▶ [Interface element records]
** start **

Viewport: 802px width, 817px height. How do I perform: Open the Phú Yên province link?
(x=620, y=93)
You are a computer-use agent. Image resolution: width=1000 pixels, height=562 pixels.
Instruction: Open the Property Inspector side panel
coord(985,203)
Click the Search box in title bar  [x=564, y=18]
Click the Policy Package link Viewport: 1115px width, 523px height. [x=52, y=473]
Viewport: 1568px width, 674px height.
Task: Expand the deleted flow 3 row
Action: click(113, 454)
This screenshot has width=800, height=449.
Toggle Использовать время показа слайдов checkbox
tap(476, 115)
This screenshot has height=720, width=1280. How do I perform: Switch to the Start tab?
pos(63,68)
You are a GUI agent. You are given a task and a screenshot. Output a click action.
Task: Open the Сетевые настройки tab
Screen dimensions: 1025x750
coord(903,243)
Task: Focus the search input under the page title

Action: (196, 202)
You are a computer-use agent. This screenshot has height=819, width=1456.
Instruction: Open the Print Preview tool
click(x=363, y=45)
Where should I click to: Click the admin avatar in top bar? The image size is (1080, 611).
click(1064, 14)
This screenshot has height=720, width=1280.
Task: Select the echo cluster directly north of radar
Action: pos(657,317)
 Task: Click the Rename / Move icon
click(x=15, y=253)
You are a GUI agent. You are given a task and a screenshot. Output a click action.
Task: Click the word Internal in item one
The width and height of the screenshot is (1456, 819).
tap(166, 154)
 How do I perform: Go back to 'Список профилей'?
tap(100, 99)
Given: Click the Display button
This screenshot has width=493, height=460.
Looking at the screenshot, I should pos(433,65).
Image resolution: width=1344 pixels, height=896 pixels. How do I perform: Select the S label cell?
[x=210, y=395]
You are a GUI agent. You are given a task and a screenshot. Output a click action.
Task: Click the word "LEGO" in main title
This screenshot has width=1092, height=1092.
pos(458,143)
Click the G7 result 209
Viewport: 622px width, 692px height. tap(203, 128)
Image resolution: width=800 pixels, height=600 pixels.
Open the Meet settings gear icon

** end **

▶ [WHAT TO PRODUCE] Can you rewrite all of the lines above, swapping every "Image resolution" for "Screen resolution" and changing nothing else?

▶ [RESULT OF THE TASK]
Viewport: 802px width, 817px height. How do I perform: Open the Phú Yên province link?
(x=620, y=93)
You are a computer-use agent. Screen resolution: width=1000 pixels, height=562 pixels.
Instruction: Open the Property Inspector side panel
coord(985,203)
Click the Search box in title bar  [x=564, y=18]
Click the Policy Package link Viewport: 1115px width, 523px height. [x=52, y=473]
Viewport: 1568px width, 674px height.
Task: Expand the deleted flow 3 row
Action: click(113, 454)
This screenshot has width=800, height=449.
Toggle Использовать время показа слайдов checkbox
tap(476, 115)
This screenshot has height=720, width=1280. How do I perform: Switch to the Start tab?
pos(63,68)
You are a GUI agent. You are given a task and a screenshot. Output a click action.
Task: Open the Сетевые настройки tab
Screen dimensions: 1025x750
coord(903,243)
Task: Focus the search input under the page title

Action: (196, 202)
You are a computer-use agent. This screenshot has height=819, width=1456.
Instruction: Open the Print Preview tool
click(x=363, y=45)
Where should I click to: Click the admin avatar in top bar? The image size is (1080, 611).
click(1064, 14)
This screenshot has height=720, width=1280.
Task: Select the echo cluster directly north of radar
Action: pos(657,317)
 Task: Click the Rename / Move icon
click(x=15, y=253)
You are a GUI agent. You are given a task and a screenshot. Output a click action.
Task: Click the word Internal in item one
The width and height of the screenshot is (1456, 819).
tap(166, 154)
 How do I perform: Go back to 'Список профилей'?
tap(100, 99)
Given: Click the Display button
This screenshot has width=493, height=460.
Looking at the screenshot, I should pos(433,65).
Screen resolution: width=1344 pixels, height=896 pixels. How do I perform: Select the S label cell?
[x=210, y=395]
You are a GUI agent. You are given a task and a screenshot. Output a click action.
Task: Click the word "LEGO" in main title
This screenshot has width=1092, height=1092.
pos(458,143)
Click the G7 result 209
Viewport: 622px width, 692px height. tap(203, 128)
Screen resolution: width=800 pixels, height=600 pixels.
Open the Meet settings gear icon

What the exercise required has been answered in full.